[Dataset entries]
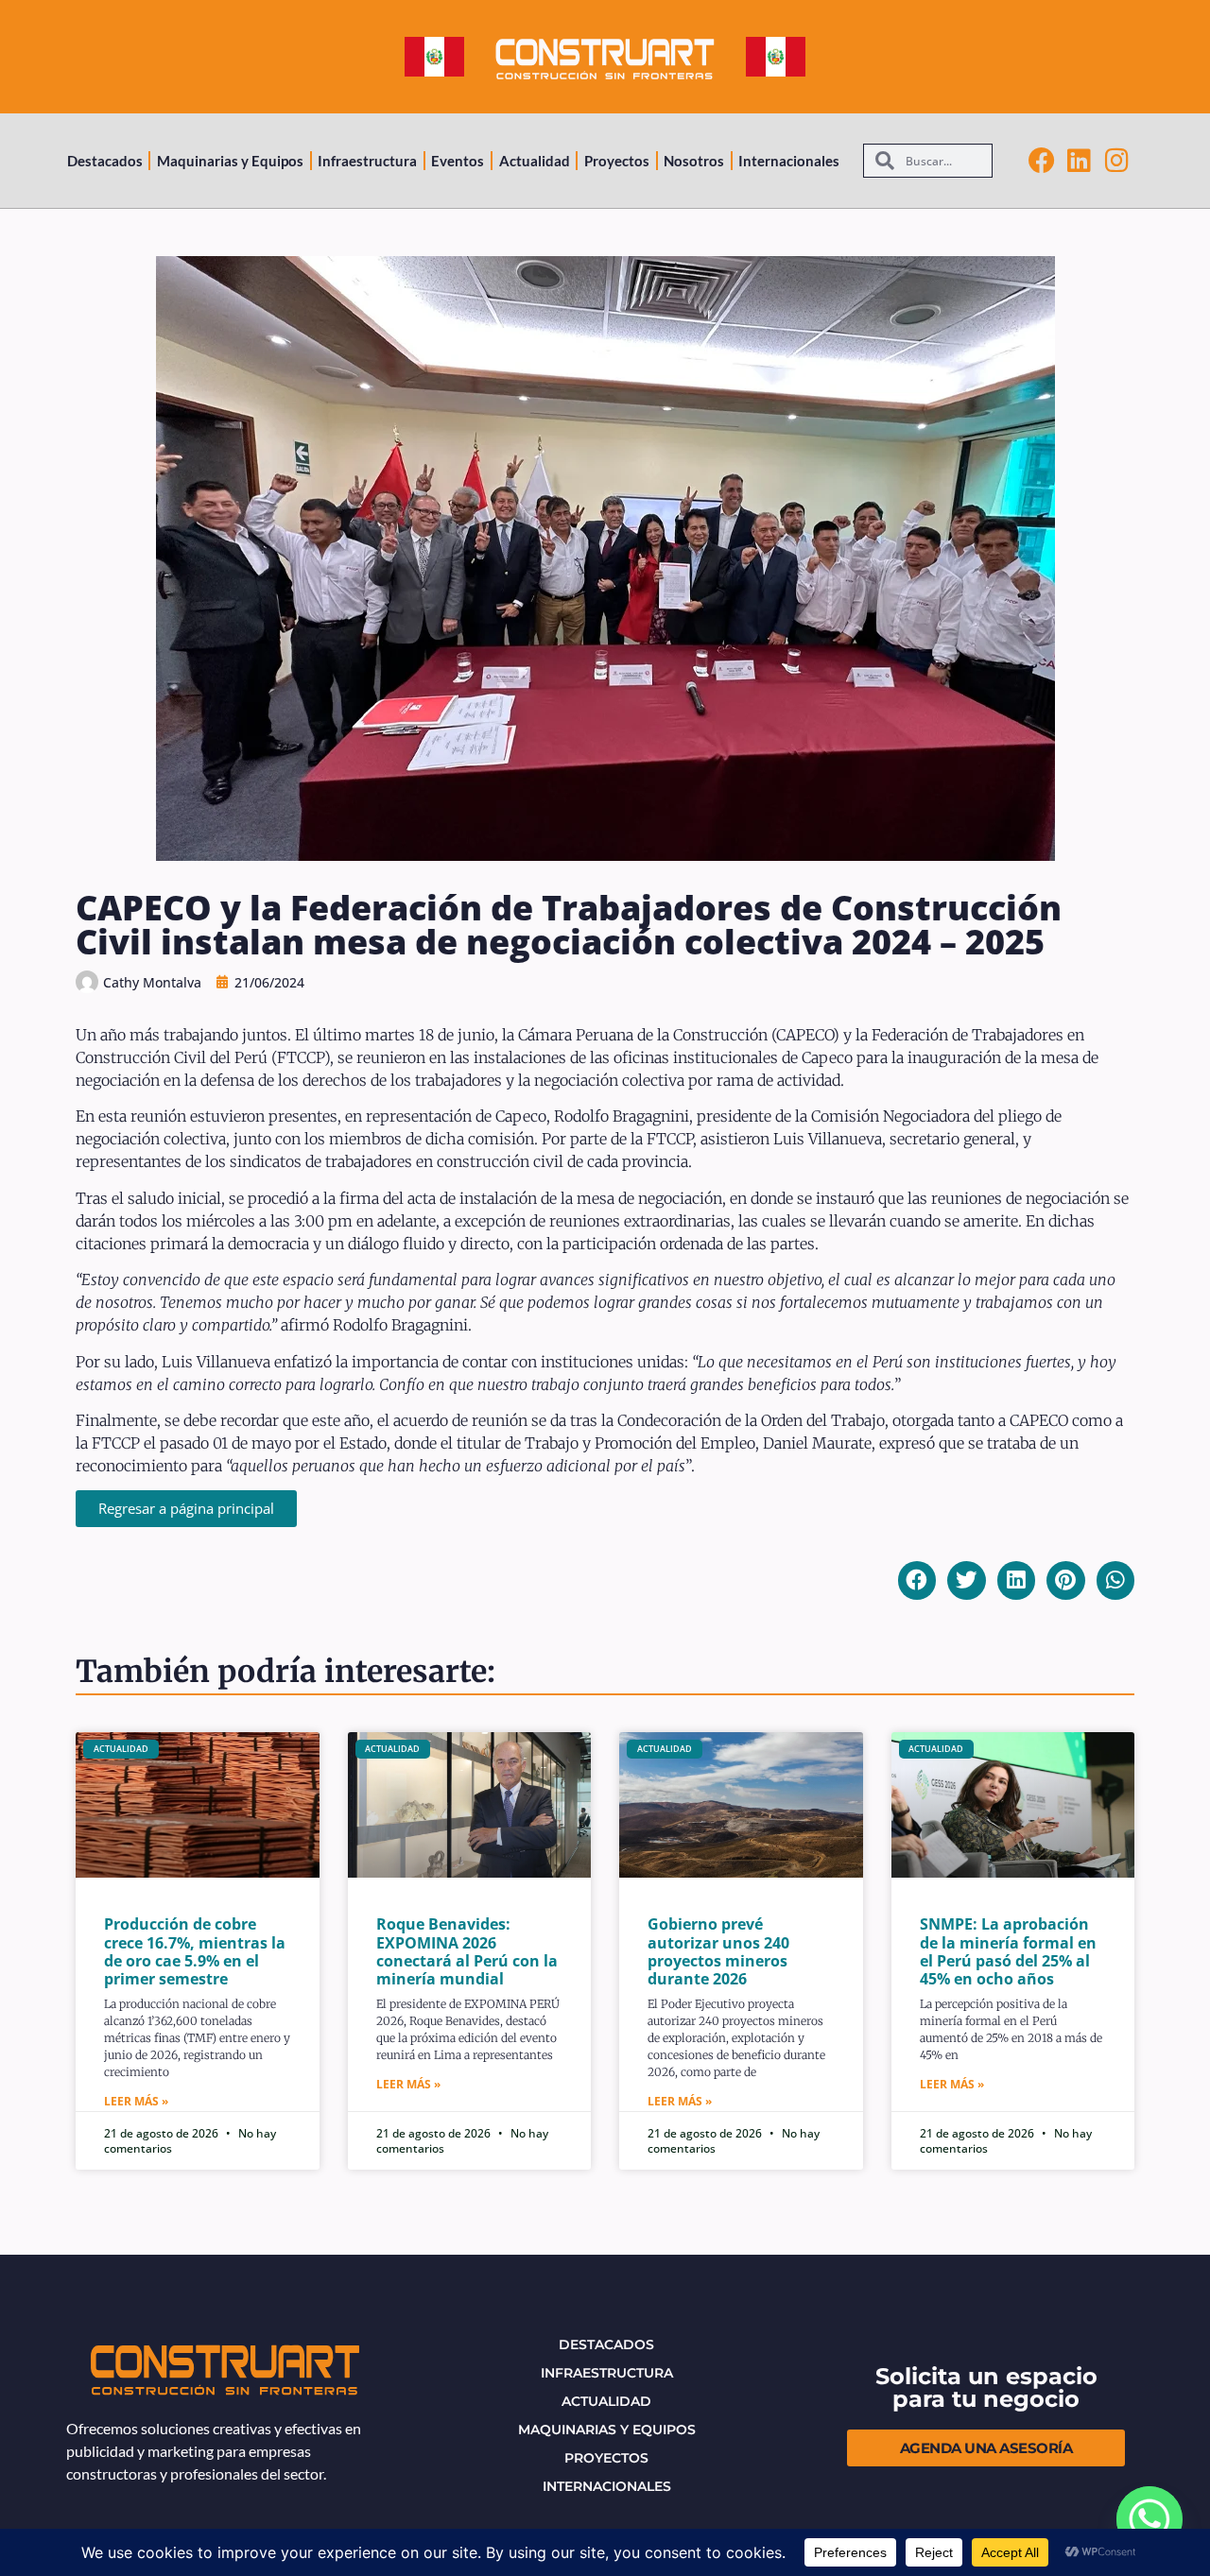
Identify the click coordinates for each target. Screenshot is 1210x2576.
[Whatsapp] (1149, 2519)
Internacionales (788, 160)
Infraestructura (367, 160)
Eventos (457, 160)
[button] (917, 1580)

§ YOUR TASK
The records above must be output exactly, except for the pictures.

§ ANSWER SPACE
Identify the click coordinates for each target. Screenshot is 1210x2576.
[Whatsapp] (1149, 2519)
Internacionales (788, 160)
Infraestructura (367, 160)
Eventos (457, 160)
[button] (917, 1580)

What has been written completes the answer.